El avance llega en paralelo a gestiones diplomáticas separadas impulsadas por Estados Unidos entre el Congo y Ruanda. Kinshasa y varias potencias occidentales sostienen que Kigali respalda al M23, una acusación que el gobierno ruandés niega de forma reiterada. La dimensión regional del conflicto explica el involucramiento de múltiples mediadores y la atención internacional sobre el proceso.

Vista panorámica de la ciudad estratégica en el este del país, ubicada junto al lago Tanganica y escenario clave de recientes negociaciones de paz.
A pesar del impulso político, la violencia no se ha detenido por completo. Durante el fin de semana, autoridades congoleñas denunciaron ataques con drones cargados de explosivos contra el aeropuerto de Kisangani, en el noreste del país. De confirmarse la autoría del M23, se trataría del ataque más occidental atribuido al grupo en su actual ofensiva contra el gobierno de Kinshasa.
El conflicto en el este del Congo tiene raíces profundas. Desde finales de la década de 1990, la región ha sido escenario de guerras, insurgencias y disputas por el control de recursos minerales estratégicos.
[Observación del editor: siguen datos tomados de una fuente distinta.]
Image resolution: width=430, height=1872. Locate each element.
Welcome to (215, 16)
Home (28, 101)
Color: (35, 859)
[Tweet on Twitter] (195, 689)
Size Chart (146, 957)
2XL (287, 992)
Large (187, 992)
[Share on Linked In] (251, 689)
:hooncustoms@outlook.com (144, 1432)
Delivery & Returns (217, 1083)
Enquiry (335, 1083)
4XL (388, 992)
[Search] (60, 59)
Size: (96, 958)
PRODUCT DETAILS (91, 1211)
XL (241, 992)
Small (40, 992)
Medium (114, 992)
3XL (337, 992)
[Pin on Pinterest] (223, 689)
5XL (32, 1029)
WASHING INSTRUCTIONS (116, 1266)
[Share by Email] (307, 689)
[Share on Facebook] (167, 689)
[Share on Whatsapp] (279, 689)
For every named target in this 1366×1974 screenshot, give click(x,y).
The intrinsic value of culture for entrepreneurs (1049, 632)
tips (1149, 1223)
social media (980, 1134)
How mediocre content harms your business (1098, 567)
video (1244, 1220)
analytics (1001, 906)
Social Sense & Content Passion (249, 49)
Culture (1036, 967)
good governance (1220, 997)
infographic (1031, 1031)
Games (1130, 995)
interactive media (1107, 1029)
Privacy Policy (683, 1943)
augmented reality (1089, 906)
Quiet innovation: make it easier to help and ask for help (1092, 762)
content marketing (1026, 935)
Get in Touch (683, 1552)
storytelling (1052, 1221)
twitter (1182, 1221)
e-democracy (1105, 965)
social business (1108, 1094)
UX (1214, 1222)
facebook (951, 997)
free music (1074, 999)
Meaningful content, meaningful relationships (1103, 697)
El M23, surgido de antiguas rebeliones y reactivado en los últimos años, logró en 2024 y 2025 avances territoriales inéditos, lo que encendió alarmas por el riesgo de una conflagración regional.
El despliegue de observadores internacionales busca convertir los acuerdos en hechos sobre el terreno. Si el monitoreo logra consolidarse y las partes respetan los compromisos, podría abrirse una ventana para negociaciones más amplias y duraderas. Sin embargo, los episodios recientes muestran que la paz en el este congoleño sigue siendo frágil y dependerá tanto de la voluntad local como del sostén internacional.